Football is All Around Us:
The Meadowlands

“oh devils! oh, god forsaken! oh, darkness, stench, and flame!”
“oh, get out with it, said freddy, “if i’m going to go there, i should know where it is, shouldn’t i? what is it called?”
“it is called, your royal highness, new jersey.”
“i’ve flown over that,” the queen said. “i didn’t know there were people in it. it looked like it was on fire.”
“new jersey is but a tile in a land so vast that, as far as anyone knows, it has no name.”
“yes, it does, you idiot,” feddy told him. “it’s called the united states of america.”
“it is this, then, that you must conquer.” *


but conquer we did not. evil # 12, along with his hater coach bill belichick, played us like we were a commodore 64, resulting in a new york loss to the hatriots last sunday, 24-17.




jets vs. hatriots
sunday, 17th september 2006
the first quarter:

a quick stop at a rest area on the way to game. that's the vince lombardi rest area, football fans, because la commish is all about making football the priority.


the second quarter:

The sporty trinity:
nfl, women and la commish, tickets in hand

half time:

a poorly planned snack break (which is also an apt analogy for the jets offense) meant we didn't get to our seats (on the 50 yard line!) until somewhere around halftime, when the score was 17-0.

note to football fans: games are not like parties, when you’re expected to arrive a bit tardy.
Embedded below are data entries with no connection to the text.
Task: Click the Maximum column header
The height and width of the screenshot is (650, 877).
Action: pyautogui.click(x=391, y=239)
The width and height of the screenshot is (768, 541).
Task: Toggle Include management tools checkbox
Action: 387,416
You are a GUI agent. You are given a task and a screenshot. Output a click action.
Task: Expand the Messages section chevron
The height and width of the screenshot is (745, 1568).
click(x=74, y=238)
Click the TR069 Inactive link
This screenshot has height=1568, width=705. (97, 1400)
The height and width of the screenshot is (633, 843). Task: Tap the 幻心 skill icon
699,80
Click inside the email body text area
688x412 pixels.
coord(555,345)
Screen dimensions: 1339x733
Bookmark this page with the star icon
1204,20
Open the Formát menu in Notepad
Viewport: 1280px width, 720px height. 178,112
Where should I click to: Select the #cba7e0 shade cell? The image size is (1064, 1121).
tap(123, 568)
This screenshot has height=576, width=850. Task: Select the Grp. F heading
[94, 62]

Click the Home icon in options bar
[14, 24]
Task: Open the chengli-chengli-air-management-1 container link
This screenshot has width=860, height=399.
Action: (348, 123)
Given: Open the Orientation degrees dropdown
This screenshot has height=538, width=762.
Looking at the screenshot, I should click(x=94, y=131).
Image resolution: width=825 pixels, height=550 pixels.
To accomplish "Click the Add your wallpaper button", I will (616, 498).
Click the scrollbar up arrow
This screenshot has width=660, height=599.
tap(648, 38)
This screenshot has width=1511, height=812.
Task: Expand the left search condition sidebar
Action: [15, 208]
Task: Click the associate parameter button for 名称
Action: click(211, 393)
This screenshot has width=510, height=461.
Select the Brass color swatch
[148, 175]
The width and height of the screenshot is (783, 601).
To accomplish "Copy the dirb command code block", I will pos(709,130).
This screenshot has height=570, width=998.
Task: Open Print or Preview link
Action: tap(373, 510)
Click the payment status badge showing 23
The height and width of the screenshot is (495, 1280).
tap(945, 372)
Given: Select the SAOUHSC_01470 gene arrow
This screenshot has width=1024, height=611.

Overheard: “I can’t tell if people are looking at us because we’re cute or because we’re late.”

la commish was dismayed to find that the jets DO NOT have a marching band to perform a half time show. harumph. apparently, the powers that be at giants stadium do not know how to appreciate the finer things in life. (like uplifting music at sporting events. or incidentally, winning.)


the third quarter:

in which the jets scored their first touchdown and the game became a bit touch and go. for a second. and then it went go. as in go home now to beat the traffic, the jets are going to lose.

la commish, along with the head coach of the maniacal bulldogs, who thanks to liquid courage never gave up believing in their hometown boys. damn that liquid courage!

the fourth quarter:

la commish will say this about tom brady: if he's as good at playing games in the sack as he is on the field, then bridget is a lucky girl who probably gets tied up a lot. after a good run in the third quarter when it looked as if the jets could catch up, evil #12 showed us his manhood and eventually ran out the clock.

note to football fans: ‘running out the clock’ is the football equivalent of rilly, rilly bad foreplay! there's players on the field but absolutely no action! everyone waits around, praying for the whole debacle to be over soon.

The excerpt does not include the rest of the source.